CD4 + T lymphocyte (T helper) and CD8 + T lymphocyte (CTL) are the two major types of T lymphocytes involved in the cell-mediated immunity [21]. There are many studies on their role in ischemic AKI, but their role in SA-AKI is less. One study showed that SA-AKI was driven through IL-17 released by CD4 + T lymphocyte. However, our data found that impaired T helper does not mediate the occurrence of AKI or play a protective role. More research is needed to explore the role of T helper in SA-AKI. In addition, our study found that the CTL percentage was significantly lower in sepsis patients with AKI than in those without AKI. We originally reported CTL was impaired in sepsis associated AKI, thus CTL could be a new immune marker of SA-AKI. Previous studies reported that CTL apoptosis was rapidly increased in blood of patients in septic shock, which lead to a profound and persistent lymphopenia associated with poor outcome [22, 23]. Singbartl K et al showed that dysfunction of immune cells can contribute to immune dysfunction and impaired bacterial clearance during AKI [24]. Moreover, one study reported that few T lymphocytes were seen in human kidney biopsy specimens during AKI [21]. These results are consistent with ours, and together they indicate that SA-AKI is closely related to the level and function of CTL.

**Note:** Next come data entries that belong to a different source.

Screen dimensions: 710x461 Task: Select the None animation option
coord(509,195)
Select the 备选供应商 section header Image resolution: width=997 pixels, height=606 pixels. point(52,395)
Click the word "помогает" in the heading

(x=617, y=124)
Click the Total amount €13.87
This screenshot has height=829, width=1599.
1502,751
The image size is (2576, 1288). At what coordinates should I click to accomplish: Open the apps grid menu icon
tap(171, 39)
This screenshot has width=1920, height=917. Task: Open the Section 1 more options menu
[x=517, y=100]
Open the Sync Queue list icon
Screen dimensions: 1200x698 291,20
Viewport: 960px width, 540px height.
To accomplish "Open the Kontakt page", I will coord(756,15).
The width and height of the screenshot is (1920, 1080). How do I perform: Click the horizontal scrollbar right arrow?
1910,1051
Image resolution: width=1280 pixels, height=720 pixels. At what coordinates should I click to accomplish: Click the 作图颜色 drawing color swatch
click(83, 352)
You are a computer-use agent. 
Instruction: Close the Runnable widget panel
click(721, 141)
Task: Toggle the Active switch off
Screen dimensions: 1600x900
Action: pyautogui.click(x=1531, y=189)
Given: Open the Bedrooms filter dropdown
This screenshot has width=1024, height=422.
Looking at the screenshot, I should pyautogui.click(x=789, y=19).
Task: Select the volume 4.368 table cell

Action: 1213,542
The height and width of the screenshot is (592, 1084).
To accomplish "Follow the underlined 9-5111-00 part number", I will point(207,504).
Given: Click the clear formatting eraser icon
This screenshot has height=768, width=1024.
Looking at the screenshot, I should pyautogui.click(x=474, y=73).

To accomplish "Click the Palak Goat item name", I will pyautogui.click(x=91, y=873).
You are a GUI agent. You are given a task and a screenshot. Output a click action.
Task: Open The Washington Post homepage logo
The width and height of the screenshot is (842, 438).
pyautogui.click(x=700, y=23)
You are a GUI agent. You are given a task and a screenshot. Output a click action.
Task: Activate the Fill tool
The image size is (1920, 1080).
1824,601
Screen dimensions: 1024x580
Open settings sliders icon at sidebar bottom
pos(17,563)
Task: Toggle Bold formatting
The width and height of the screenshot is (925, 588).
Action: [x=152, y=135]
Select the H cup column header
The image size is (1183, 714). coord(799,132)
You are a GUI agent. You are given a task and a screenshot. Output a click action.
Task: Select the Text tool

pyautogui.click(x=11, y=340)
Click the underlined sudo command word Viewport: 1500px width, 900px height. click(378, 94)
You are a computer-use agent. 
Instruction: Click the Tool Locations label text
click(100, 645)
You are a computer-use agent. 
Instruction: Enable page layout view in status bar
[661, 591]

Totally activated T lymphocyte is charactered by expression of HLADR, which has mainly been regarded as a marker of activated T lymphocytes [25]. HLA-DR molecules play a vital role in the specific immune response to infection. We found that totally activated T lymphocyte of SA-AKI patients was lower than those of sepsis patients without AKI, and it is also a protective and predictive factor for SA-AKI. A previous study showed that HLADR expression on circulating T lymphocyte was reduced in patients with severe sepsis [26]. These data suggested that totally activated T lymphocyte may play a protective role in SA-AKI and may contribute to diagnosis of SA-AKI.
Regulatory T lymphocytes, which are mainly derived from thymus, are considered to be an indispensable part of the regulation of the immune system, and CD25 + is an important marker [27]. Moreover, CD69 + is an early activation marker and involved in the regulatory function of T lymphocyte. Therefore, early activated T lymphocyte (CD69 + T lymphocyte) considered to be a new subset of regulatory T lymphocytes [28]. It has been reported that CD25 + and CD69 + lymphocytes were significantly increased in sepsis [29]. One study showed that soluble CD25 is increased in patients with sepsis induced AKI [30]. But few studies have analyzed the relationship between CD69 + lymphocytes with AKI. Our study found that SA-AKI was not associated with CD25 + and CD69 + lymphocytes. Therefore, more studies are needed to investigate the roles of them in AKI.
Our study has certain limitations. Firstly, this was a retrospective study. Secondly, the relationship between AKI severity and T lymphocyte was not explored. Further studies should be carried out to explore these results.